The solubility product of a salt having formula ${M_2}{X_3}$ is $2.2 \times {10^{ - 20}}$. If the solubility of an another salt having formula ${M_2}X$ is twice the molar enthalpy of ${M_2}{X_3}$, the solubility product of ${M_2}X$ is:
A.$3 \times {10^{ - 12}}$
B.$9.16 \times {10^{ - 5}}$
C.$4.58 \times {10^{ - 5}}$
D.$2.76 \times {10^{ - 18}}$

Answer 1

Hint:When we have to calculate the molarity of an ion and its solubility product is known, we find the solubility of the ion in the solution as it is equal to the concentration of the ion in the given solution.

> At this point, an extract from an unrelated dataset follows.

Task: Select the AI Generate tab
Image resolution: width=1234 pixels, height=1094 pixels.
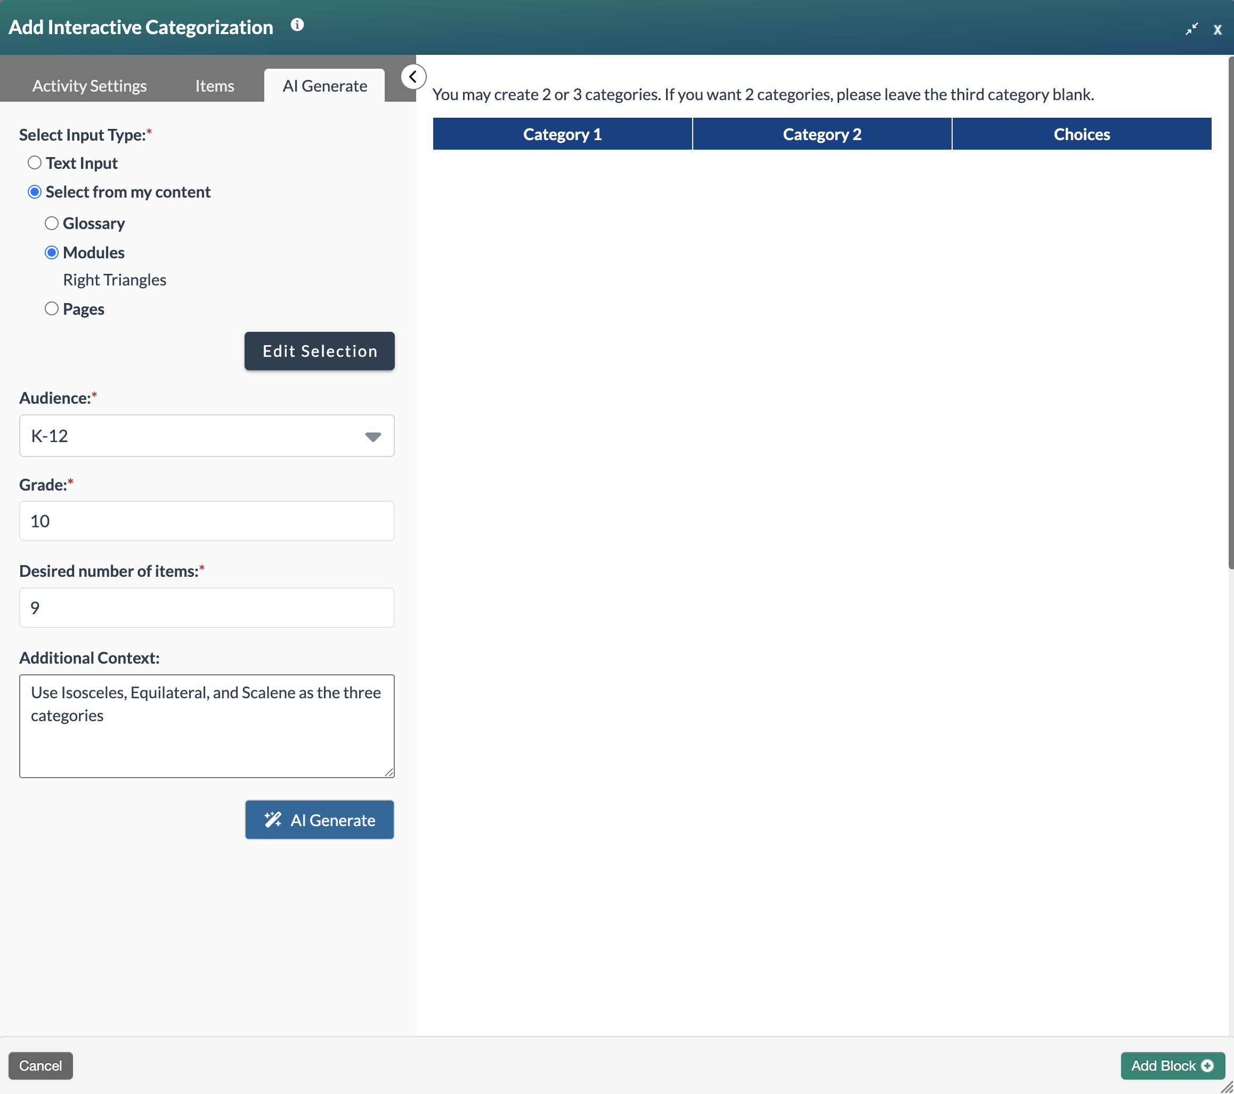Action: click(x=324, y=85)
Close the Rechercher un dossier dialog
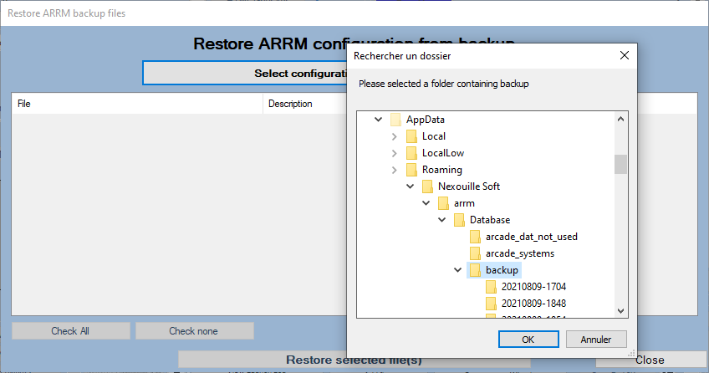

The solubility product or ${{\text{K}}_{{\text{sp}}}}$ represents the equilibrium between a salt and its dissociated ions in a solution.

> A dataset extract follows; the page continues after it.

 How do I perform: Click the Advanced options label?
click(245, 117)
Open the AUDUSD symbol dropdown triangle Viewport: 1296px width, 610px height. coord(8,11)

Complete step by step answer:
The solubility product constant of a salt is the equilibrium constant for the dissolving of a solid salt into water making an aqueous solution. When the solid substance is in equilibrium with its saturated solution, the product of the concentrations of the constituent ions present in the solution gives the solubility product. The solubility product can also be expressed in terms of the solubility of ions formed by dissociation in the solution.
The dissolution of ${M_2}{X_3}$ is given as,
${M_2}{X_3}(s) \rightleftharpoons 2M\left( {aq} \right) + 3X\left( {aq} \right)$
Considering the concentration of M as x, concentration of X is $\dfrac{3}{2}x$.
We know that solubility products are given as the product of the concentrations or solubilities of the constituent ions. Hence, ${K_{sp}} = {\left( x \right)^2}{\left( {3x/2} \right)^3} = 2.2 \times {10^{ - 10}}$
$ \Rightarrow {x^3} = 6.5 \times {10^{ - 11}}$
$\therefore x = 4 \times {10^{ - 4}}$
So, the molar solubility of M is $\dfrac{1}{2}\left( {4 \times {{10}^{ - 4}}} \right) = 2 \times {10^{ - 4}}$
The solubility of ${M_2}X$ is given as twice the molar enthalpy of ${M_2}{X_3}$
${M_2}X \rightleftharpoons 2M(aq) + X(aq)$
Let the solubility of X as y.
${K_{sp}} = {\left( {2y} \right)^2}\left( y \right) = 4{y^3}$
${K_{sp}} = 4{\left( {4 \times {{10}^{ - 4}}} \right)^3} = 3 \times {10^{ - 12}}$

Hence, the correct answer is A.

Note:
The equilibrium constant is in general numerically calculated by allowing the reaction under consideration to proceed to equilibrium and then measuring the concentrations of each constituent present in the reaction mixture. Since the concentrations of the constituents of the reaction mixture are measured at equilibrium, the equilibrium constant always has the same value for a given reaction irrespective of the initial amount taken of the reactants.